“Day-to-Day Dante: Exploring Personal Myth Through The Divine Comedy (2011) is a series of meditations, one for each day of the year, using between 6-9 lines of the poem for each entry. The book is comprised of approximately 121 entries for each of the canticas Dante created: Inferno, Purgatorio and Paradiso. Following each quote from the poem is a short summary of what is taking place at this moment in the pilgrimage. Then follows a reflection on what this might have to do with our lives today. At the bottom of each page is a Writing Meditation in which the reader is invited to journal how this passage might apply to them now or in his/her past. Through these writing meditations, the reader will uncover parts of his/her personal myth.” –Dennis P. Slattery, dennispslattery.com, January 28, 2011
La Divina Commedia (2015) – Paolo Di Paolo
“A 750 anni dalla nascita di Dante, è possibile raccontare ai ragazzi La Divina Commedia? La sfida è stata accolta da uno scrittore come Paolo Di Paolo che, accompagnato dalle splendide illustrazioni di Matteo Berton, ci fa rivivere lo straordinario viaggio di Dante.” —La Nuova Frontiera Junior, July 30, 2015
The Inferno Project by Eric Armusik
“I’ve chosen to paint 40 panels at 4ft x 5ft with the intent of displaying them together in the most comprehensive and realistic depiction of the poem to date. The reason for the size is simple, I want these images to take on an almost life-sized presence to draw us in body and soul to the world Dante Alighieri created almost 700 years ago. Because this tremendous undertaking requires vast knowledge on the subject of the Divine Comedy to render accurately, I began immediately searching for the most well-known expert. I was thrilled when Professor Christopher Kleinhenz, a world-renowned Dante scholar agreed to assist me in the creation of this series. For the next few years, we will be working together in the pursuit to create the most accurate visual depiction of the poem. You can see the progress on my blog at this link. The completion of these paintings will then culminate in a traveling museum exhibition and a large, full-color painting book on the subject narrated by Professor Kleinhenz. The goal for the projects is set for 2021 – the 700th Anniversary of Dante’s death.” –Eric Armusik, erikarmusik.com, January 24, 2018
Check out the the project’s completed paintings on Eric Armusik’s website here.

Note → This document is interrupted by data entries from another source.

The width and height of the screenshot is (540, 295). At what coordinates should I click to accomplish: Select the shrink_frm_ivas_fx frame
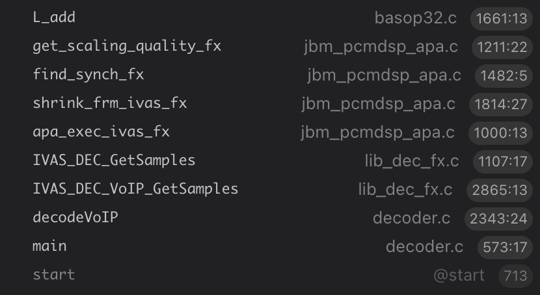coord(109,103)
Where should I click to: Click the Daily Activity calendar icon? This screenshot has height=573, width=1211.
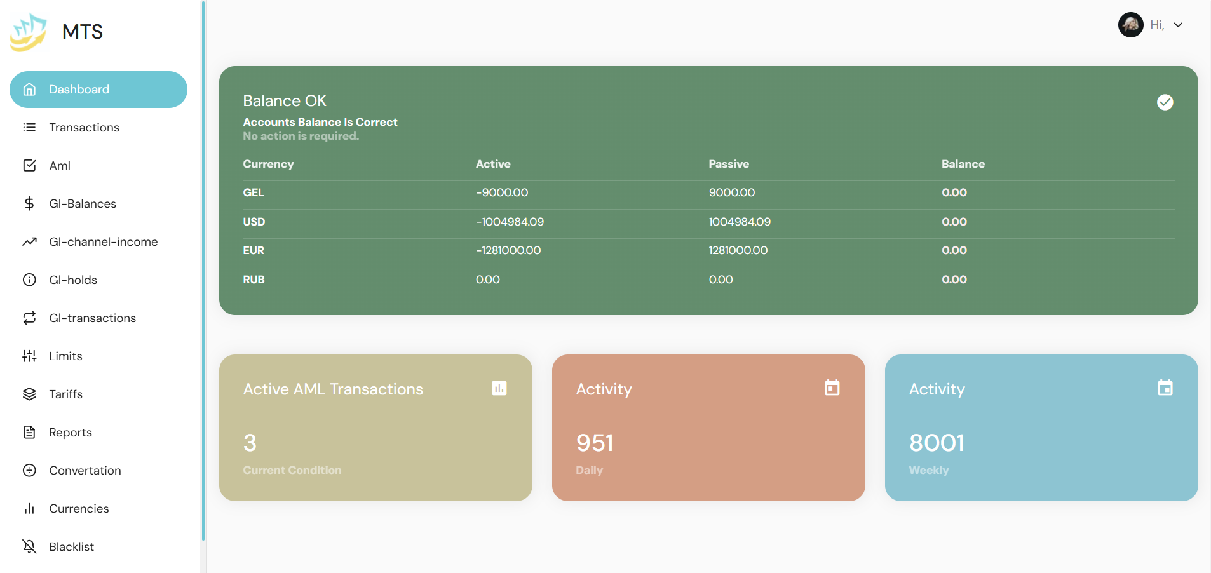point(832,388)
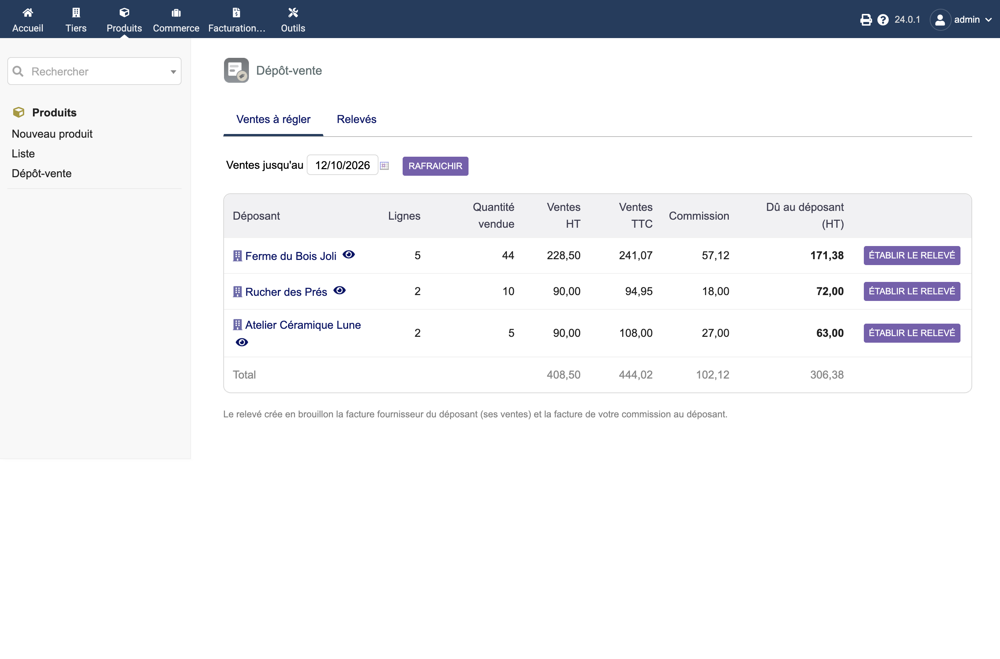This screenshot has height=659, width=1000.
Task: Open the calendar date picker icon
Action: (x=384, y=166)
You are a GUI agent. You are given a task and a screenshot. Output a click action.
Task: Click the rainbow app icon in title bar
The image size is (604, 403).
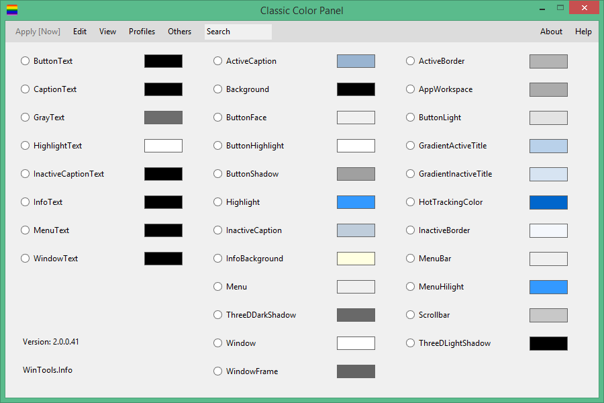(x=12, y=10)
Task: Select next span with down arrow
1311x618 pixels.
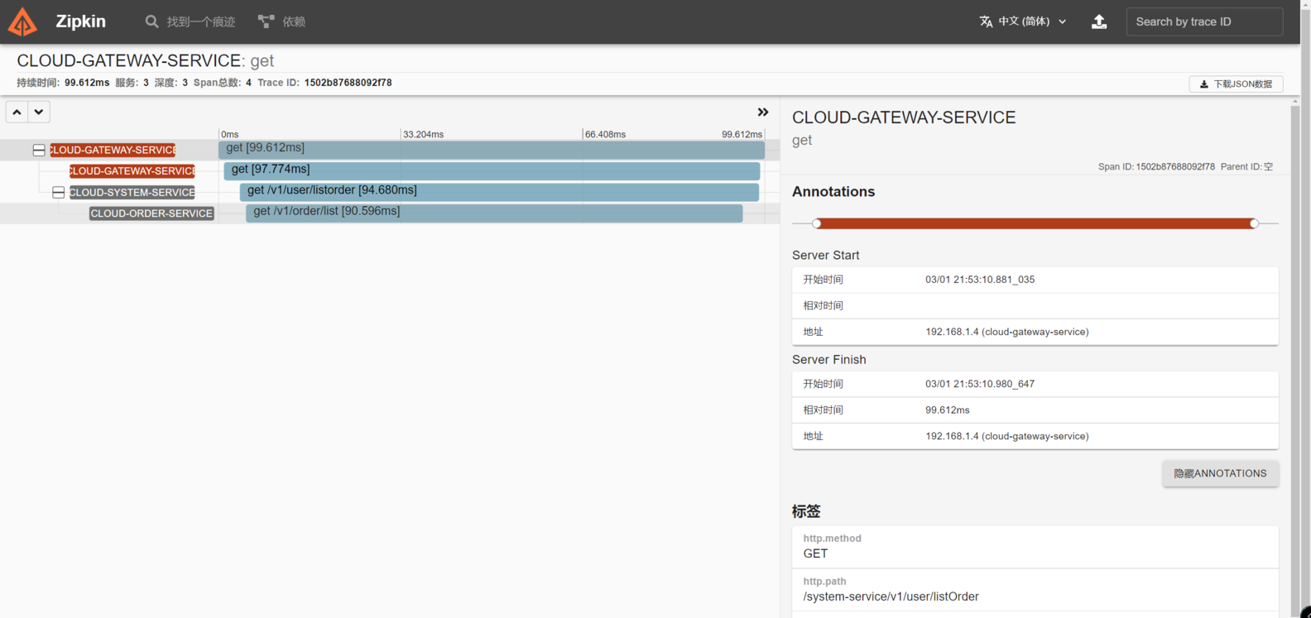Action: point(39,112)
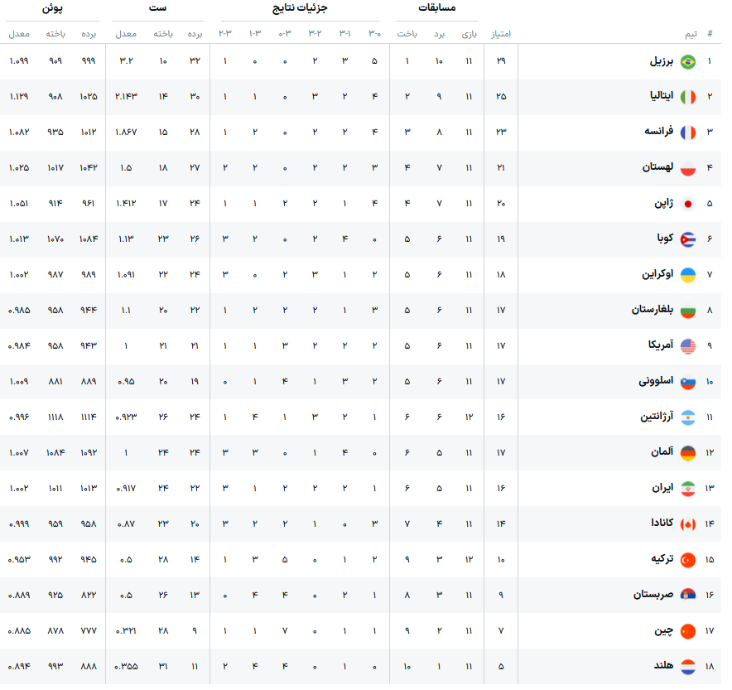Click the Argentina flag icon
This screenshot has height=690, width=732.
(687, 417)
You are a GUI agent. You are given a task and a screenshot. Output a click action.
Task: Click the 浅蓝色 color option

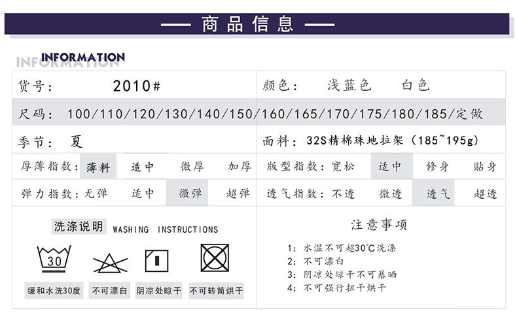349,85
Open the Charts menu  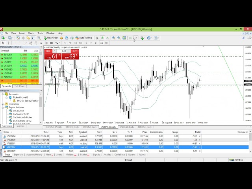(x=31, y=33)
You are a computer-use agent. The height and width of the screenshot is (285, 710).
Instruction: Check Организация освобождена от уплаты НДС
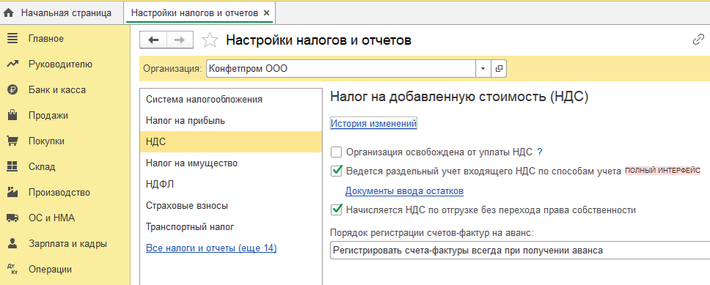coord(336,152)
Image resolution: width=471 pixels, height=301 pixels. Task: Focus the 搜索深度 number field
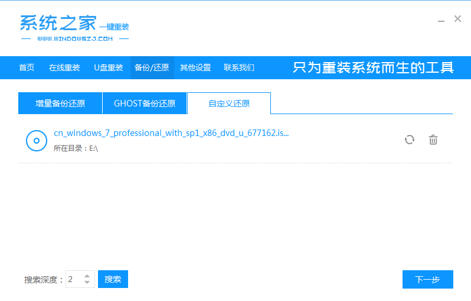point(74,279)
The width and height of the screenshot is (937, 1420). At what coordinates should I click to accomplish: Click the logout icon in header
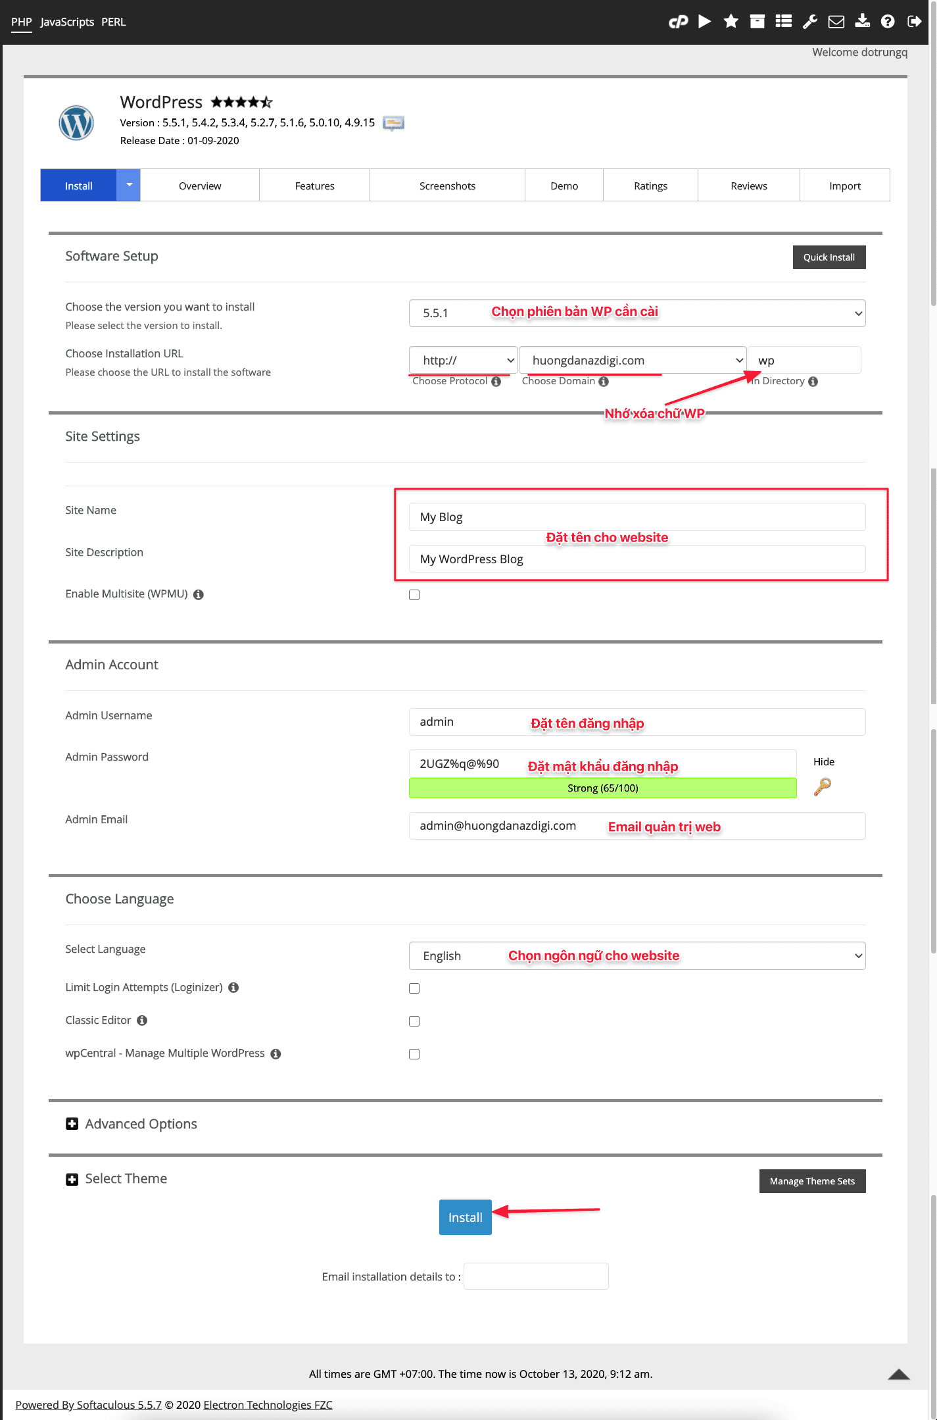[x=914, y=22]
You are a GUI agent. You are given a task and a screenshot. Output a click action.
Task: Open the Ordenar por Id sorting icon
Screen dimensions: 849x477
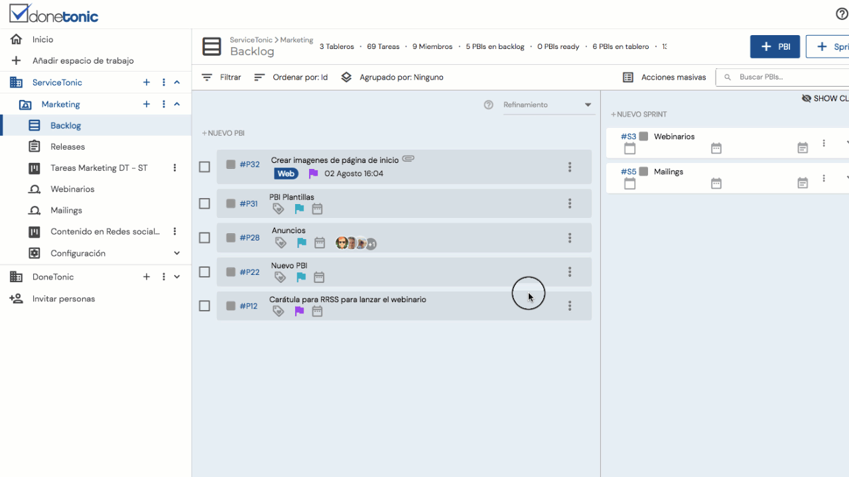(258, 77)
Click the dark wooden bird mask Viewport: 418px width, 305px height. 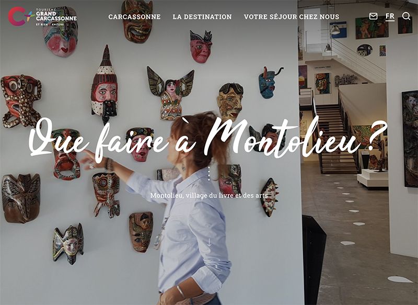[x=21, y=198]
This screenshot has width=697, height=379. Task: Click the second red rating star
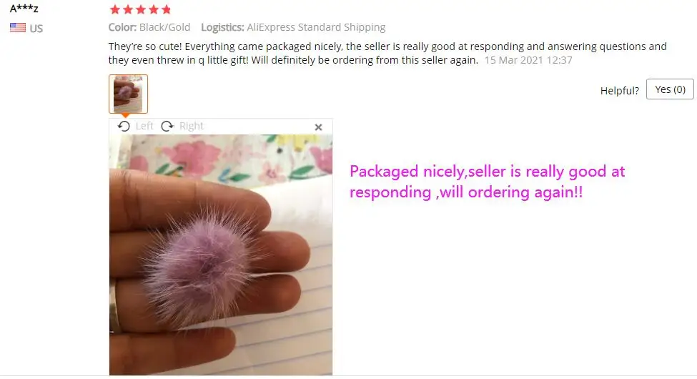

Dante’s Inferno in Antrum (2018)?
“The allegedly cursed supernatural found footage film, Antrum: The Deadliest Film Ever Made, recently released for viewers that want to tempt fate. It contains over a hundred sigils and countless references to demonic entities, deities, and spiritual practices. The most captivating aspect of the film are the five layers that siblings Oralee and Nathan go through as they dig deeper towards the pit of hell.
In Antrum, the two siblings venture to the forest to free their dog Maxine from hell. The location is known for keeping evil demons from escaping and the exact spot where the devil landed when he was banished from heaven. It is where the devil placed the gates to hell and, in order to get to its core, the characters must go through the layers that separate them from it.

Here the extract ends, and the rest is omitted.